What you need to do>
All of the data is to be set down again without any alteration.

Exercise input section start

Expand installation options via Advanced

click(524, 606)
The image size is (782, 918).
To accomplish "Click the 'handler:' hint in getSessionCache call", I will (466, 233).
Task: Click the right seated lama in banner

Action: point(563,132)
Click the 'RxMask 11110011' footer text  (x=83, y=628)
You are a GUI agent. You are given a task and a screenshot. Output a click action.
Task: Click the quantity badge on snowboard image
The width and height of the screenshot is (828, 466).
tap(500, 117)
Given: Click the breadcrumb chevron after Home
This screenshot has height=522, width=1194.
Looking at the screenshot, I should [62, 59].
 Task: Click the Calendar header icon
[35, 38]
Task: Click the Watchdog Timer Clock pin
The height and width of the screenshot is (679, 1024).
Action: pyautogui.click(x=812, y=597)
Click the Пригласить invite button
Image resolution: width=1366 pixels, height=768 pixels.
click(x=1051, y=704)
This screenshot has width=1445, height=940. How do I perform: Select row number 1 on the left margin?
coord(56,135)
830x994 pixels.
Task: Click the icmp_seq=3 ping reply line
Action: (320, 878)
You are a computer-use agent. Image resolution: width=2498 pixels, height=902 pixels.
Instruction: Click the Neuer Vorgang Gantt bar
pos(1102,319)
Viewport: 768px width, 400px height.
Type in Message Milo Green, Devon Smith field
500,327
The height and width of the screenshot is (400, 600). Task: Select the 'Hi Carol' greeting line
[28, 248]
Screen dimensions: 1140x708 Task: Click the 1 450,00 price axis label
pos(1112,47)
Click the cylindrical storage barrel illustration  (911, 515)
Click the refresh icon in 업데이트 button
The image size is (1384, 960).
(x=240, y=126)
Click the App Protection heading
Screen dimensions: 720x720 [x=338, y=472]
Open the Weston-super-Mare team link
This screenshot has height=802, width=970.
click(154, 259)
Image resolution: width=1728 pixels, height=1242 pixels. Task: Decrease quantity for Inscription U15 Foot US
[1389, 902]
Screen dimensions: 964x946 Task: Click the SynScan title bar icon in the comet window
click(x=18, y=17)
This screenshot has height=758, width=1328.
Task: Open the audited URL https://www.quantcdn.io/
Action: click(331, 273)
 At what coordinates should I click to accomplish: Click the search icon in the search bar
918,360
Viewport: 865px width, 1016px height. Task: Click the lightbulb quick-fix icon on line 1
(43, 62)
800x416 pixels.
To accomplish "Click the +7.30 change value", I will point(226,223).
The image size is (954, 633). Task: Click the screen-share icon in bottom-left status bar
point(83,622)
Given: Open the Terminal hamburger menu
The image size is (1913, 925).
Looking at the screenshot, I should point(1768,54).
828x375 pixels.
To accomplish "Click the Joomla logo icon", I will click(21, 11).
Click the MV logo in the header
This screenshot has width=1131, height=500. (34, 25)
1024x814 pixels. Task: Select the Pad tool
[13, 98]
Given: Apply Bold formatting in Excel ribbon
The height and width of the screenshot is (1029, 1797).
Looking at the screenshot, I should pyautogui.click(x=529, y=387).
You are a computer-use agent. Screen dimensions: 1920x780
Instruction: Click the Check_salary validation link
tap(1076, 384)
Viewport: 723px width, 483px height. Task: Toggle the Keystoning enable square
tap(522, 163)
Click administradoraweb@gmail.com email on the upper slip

Exercise input section end

Answer for this exercise>
Expand installation options via Advanced

click(524, 606)
The image size is (782, 918).
To accomplish "Click the 'handler:' hint in getSessionCache call", I will (466, 233).
Task: Click the right seated lama in banner

Action: point(563,132)
Click the 'RxMask 11110011' footer text  (x=83, y=628)
You are a GUI agent. You are given a task and a screenshot. Output a click action.
Task: Click the quantity badge on snowboard image
The width and height of the screenshot is (828, 466).
tap(500, 117)
Given: Click the breadcrumb chevron after Home
This screenshot has height=522, width=1194.
Looking at the screenshot, I should [62, 59].
 Task: Click the Calendar header icon
[35, 38]
Task: Click the Watchdog Timer Clock pin
The height and width of the screenshot is (679, 1024).
Action: pyautogui.click(x=812, y=597)
Click the Пригласить invite button
Image resolution: width=1366 pixels, height=768 pixels.
click(x=1051, y=704)
This screenshot has width=1445, height=940. How do I perform: Select row number 1 on the left margin?
coord(56,135)
830x994 pixels.
Task: Click the icmp_seq=3 ping reply line
Action: (320, 878)
You are a computer-use agent. Image resolution: width=2498 pixels, height=902 pixels.
Instruction: Click the Neuer Vorgang Gantt bar
pos(1102,319)
Viewport: 768px width, 400px height.
Type in Message Milo Green, Devon Smith field
500,327
The height and width of the screenshot is (400, 600). Task: Select the 'Hi Carol' greeting line
[28, 248]
Screen dimensions: 1140x708 Task: Click the 1 450,00 price axis label
pos(1112,47)
Click the cylindrical storage barrel illustration  (911, 515)
Click the refresh icon in 업데이트 button
The image size is (1384, 960).
(x=240, y=126)
Click the App Protection heading
Screen dimensions: 720x720 [x=338, y=472]
Open the Weston-super-Mare team link
This screenshot has height=802, width=970.
click(154, 259)
Image resolution: width=1728 pixels, height=1242 pixels. Task: Decrease quantity for Inscription U15 Foot US
[1389, 902]
Screen dimensions: 964x946 Task: Click the SynScan title bar icon in the comet window
click(x=18, y=17)
This screenshot has height=758, width=1328.
Task: Open the audited URL https://www.quantcdn.io/
Action: click(331, 273)
 At what coordinates should I click to accomplish: Click the search icon in the search bar
918,360
Viewport: 865px width, 1016px height. Task: Click the lightbulb quick-fix icon on line 1
(43, 62)
800x416 pixels.
To accomplish "Click the +7.30 change value", I will point(226,223).
The image size is (954, 633). Task: Click the screen-share icon in bottom-left status bar
point(83,622)
Given: Open the Terminal hamburger menu
The image size is (1913, 925).
Looking at the screenshot, I should point(1768,54).
828x375 pixels.
To accomplish "Click the Joomla logo icon", I will click(21, 11).
Click the MV logo in the header
This screenshot has width=1131, height=500. (34, 25)
1024x814 pixels. Task: Select the Pad tool
[13, 98]
Given: Apply Bold formatting in Excel ribbon
The height and width of the screenshot is (1029, 1797).
Looking at the screenshot, I should pyautogui.click(x=529, y=387).
You are a computer-use agent. Screen dimensions: 1920x780
Instruction: Click the Check_salary validation link
tap(1076, 384)
Viewport: 723px width, 483px height. Task: Toggle the Keystoning enable square
tap(522, 163)
Click administradoraweb@gmail.com email on the upper slip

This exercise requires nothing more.